How to Help Your CFO Take Out Cost While Optimizing Your Cybersecurity Strategy

March 18, 2020  Nicola (Nick) Sanna

The coronavirus crisis has suddenly plunged us into a world where most companies have to quickly adapt to ensure the health and well-being of their employees and survive in the face of reduced orders and production.

You might be asked by your CFO to think about creative ways to save money and help the company conserve its precious cash while minimizing the risk associated with remote work. This might sound like an unsolvable problem for many CISOs and a tough discussion for you to have with your CFO, but it doesn’t have to be that way.

Consider using rapid risk assessments to:

  1. Identify what tools are no longer effective in reducing risk and that can be eliminated
  2. Understand what extra security measures should be put in place to support a remote workforce
  3. Build a business case for specific cybersecurity initiatives that become more important as the transition to online service delivery accelerates

Nick Sanna is Chief Executive Officer of RiskLens.

Ditch what doesn’t work (and save money)

This happens to many cybersecurity programs. As new security threats emerge, we swiftly implement new solutions but the same intensity does not go into evaluating the effectiveness of those solutions over time. And they pile up, and so goes the cost.

In that pile, may lie several opportunities for cost take-out. Conducting cost-benefit analyses can help uncover those opportunities, where the possible risk reduction does not justify the magnitude of that investment.

The current crisis might force you to look harder at the ROI of every initiative and help conserve cash, but why not make it a systematic process and improve the cost-effectiveness of your program over time? We know of some CISOs who made it an annual objective for their cyber risk management teams to uncover one or two expensive tools that could be safely eliminated.

Contact Us to learn more about cost take-out analyses

Securely support a remote workforce

With work-from-home (WFH) policies entering into effect due to the coronavirus crisis, many CISOs are being asked to support a remote workforce. We have seen two themes suddenly emerge:

  • The first one is related to leveraging Virtual Private Networks (VPN) to securely send and receive data across public networks. With more employees working from home, the following questions arise: do all of them need VPN access? What is the risk associated with not using VPN? Is that an option for part of the workforce?
  • The second one is the sudden increase in phishing attacks, as cybercriminals feel that they can better impersonate remote working colleagues or COVID-19 response officials and engage in fraudulent activities.

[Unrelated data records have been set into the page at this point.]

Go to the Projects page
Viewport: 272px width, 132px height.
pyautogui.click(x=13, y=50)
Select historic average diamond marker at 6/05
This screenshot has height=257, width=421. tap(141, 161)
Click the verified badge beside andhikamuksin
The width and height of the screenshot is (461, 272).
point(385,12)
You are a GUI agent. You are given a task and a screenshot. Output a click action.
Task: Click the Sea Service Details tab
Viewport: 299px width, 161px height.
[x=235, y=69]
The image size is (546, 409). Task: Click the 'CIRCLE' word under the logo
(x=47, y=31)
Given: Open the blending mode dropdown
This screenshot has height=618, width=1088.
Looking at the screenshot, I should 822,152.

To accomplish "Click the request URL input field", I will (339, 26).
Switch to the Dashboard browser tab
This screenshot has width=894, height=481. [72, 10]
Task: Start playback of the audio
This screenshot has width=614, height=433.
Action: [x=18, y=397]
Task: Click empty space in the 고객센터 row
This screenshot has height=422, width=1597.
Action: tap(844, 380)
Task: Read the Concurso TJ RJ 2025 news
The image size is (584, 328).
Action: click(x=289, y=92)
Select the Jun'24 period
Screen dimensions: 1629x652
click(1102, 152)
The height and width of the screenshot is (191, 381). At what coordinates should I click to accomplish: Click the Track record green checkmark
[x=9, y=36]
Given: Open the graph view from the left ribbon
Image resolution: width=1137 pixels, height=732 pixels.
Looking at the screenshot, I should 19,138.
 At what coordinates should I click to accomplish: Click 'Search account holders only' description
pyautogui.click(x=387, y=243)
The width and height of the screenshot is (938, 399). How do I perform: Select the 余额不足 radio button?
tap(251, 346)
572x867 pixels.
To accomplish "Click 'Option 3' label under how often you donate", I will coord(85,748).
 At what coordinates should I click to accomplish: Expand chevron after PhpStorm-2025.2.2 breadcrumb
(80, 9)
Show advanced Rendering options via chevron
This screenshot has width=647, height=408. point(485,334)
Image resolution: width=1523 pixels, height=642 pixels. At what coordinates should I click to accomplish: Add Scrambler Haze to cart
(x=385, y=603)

Assessing the probable loss exposure related to a WFH policy and measuring the effectiveness of various controls in reducing the associated risk, will help you answer questions on how best to address these situations. Our Professional Services team has conducted many such assessments using the RiskLens platform that benefitted our customers, allowing them to make well-informed, cost-effective decisions to securely support their remote workforce.

To help companies adapt to the crisis, we are now offering for a 30-day period to conduct such risk assessments for companies at no cost and to waive the requirement for the beneficiaries of those WFH assessments to pay for the use of the RiskLens software.

Contact Us to get a free WFH risk assessment

Justify cybersecurity projects to your CFO

The uncertain economic outlook for many companies led many CFOs to tighten the criteria for approving new investments, with the goal of minimizing expenses and conserving cash throughout the crisis. Justifying cybersecurity projects gets harder, as only projects that are tied to a clear and proven business case get approved.

Speaking in terms of addressing threats and vulnerabilities is often no longer sufficient. What the CFO needs to hear is whether doing or not doing a certain project will have an impact on the bottom line, and by how much. Quantitative risk assessments that articulate risk in financial terms help CISOs speak the language of the CFO and demonstrate how effective a certain investment can be in terms of risk reduction. They can then decide whether the current risk can be accepted by the company, and if not, what the best risk mitigation options are, at what cost.

Such cost-benefit analyses change the narrative related to the justification of cybersecurity projects, especially for the more expensive ones, and allow the CFO to consider options that the CISO provides from the business perspective, versus trying to understand them based on their technical merits. This ensures that the value provided by these projects is well understood by the CFO and by the other business executives and elevates the CISO's profile as a business executive who happens to be in charge of cybersecurity.